Spass bei Seite. «Wissen ist Macht» ist nicht nur ein beliebter Marketing-Slogan, er hat tatsächlich auch einen wahren Kern. Ich persönlich sehe den Mehrwert der Passerelle nicht alleine darin, dass sie Türöffner für die Universitäten ist. Klar ist es schön, dass jeder und jede nun den eigenen Weg gehen und sich beliebig weiterbilden kann. Nehmen wir mich als Beispiel. Endlich kann ich meine ganze Aufmerksamkeit der Petrografie widmen – oder vielleicht auch nicht.

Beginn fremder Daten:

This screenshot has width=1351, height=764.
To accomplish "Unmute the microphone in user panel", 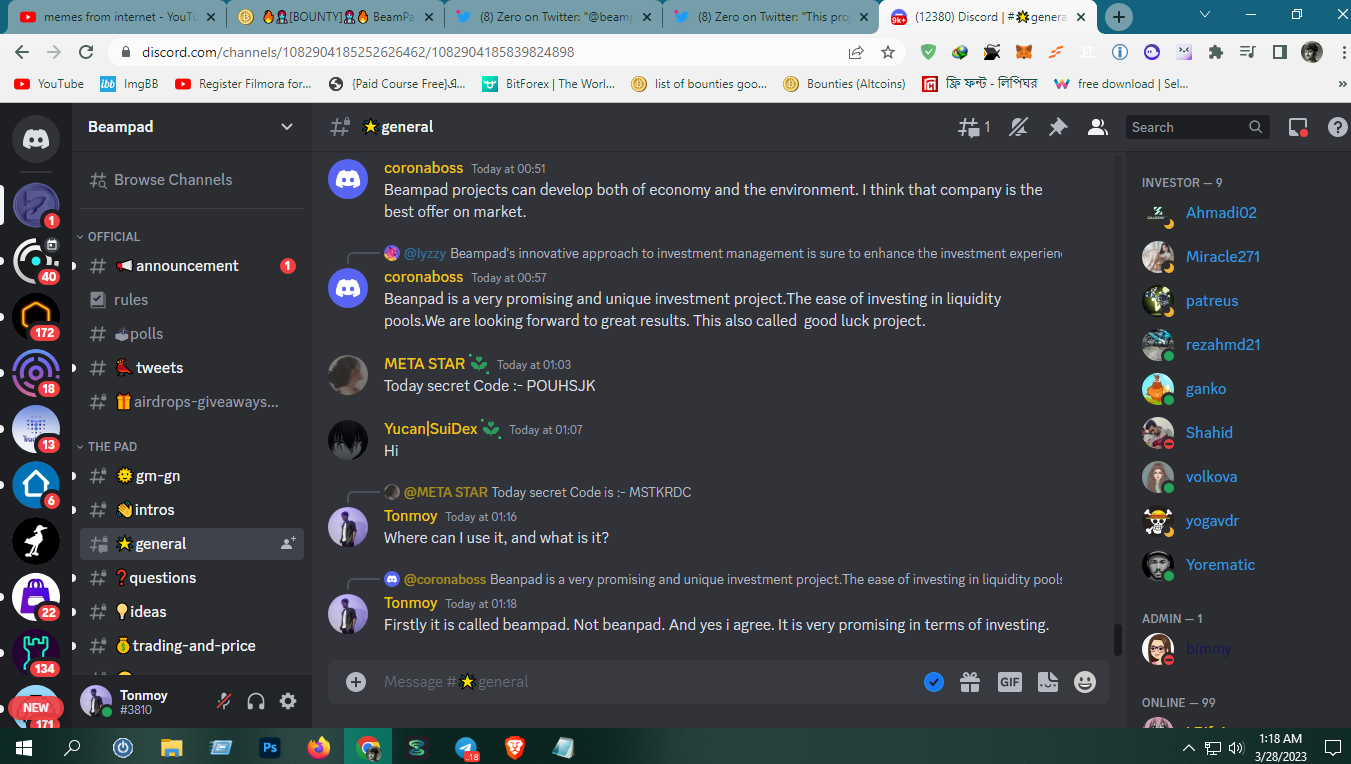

Nein, die Passerelle ist mehr. Sie gibt einem die Möglichkeit, das persönliche Wissen drastisch zu erweitern, neue Themenbereiche oder vielleicht sogar Interessen zu entwickeln und sie lehrt einen, wie man in kurzer Zeit mit sehr viel Stoff umgehen kann und muss. Das alles passiert zudem in einem regen Austausch zwischen den Mitschülerinnen und Mitschülern.Um diesen Prozess erfolgreich zu vollziehen, hatten wir Braven natürlich auch reichlich Hilfe. Ich möchte die Gunst der Stunde nutzen, um allen Lehrpersonen und Helfern, die diese Passerelle möglich machen, danken, im Namen von allen Schülerinnen und Schülern, für ihre unermüdliche Ausdauer und Unterstützung. Da darf man ruhig auch mal klatschen. Ausserdem ist es auch wichtig, dass wir gegenüber unseren Mitschülerinnen und Mitschülern sowie Mitmenschen und Familie Dankbarkeit zeigen. Danke für eure Unterstützung in jeder Hinsicht, danke für die geteilten Zusammenfassungen und danke, dass ihr uns auch in stressigen Zeiten beigestanden seid. Dankbarkeit ist ein gutes Stichwort, diese verspüre ich momentan auch, da Sie, liebes Publikum, so aufmerksam meinen Worten zugehört haben. Vielen Dank daher auch von meiner Seite. Ich wünsche Ihnen allen schon einmal das Beste auf Ihrem zukünftigen Weg.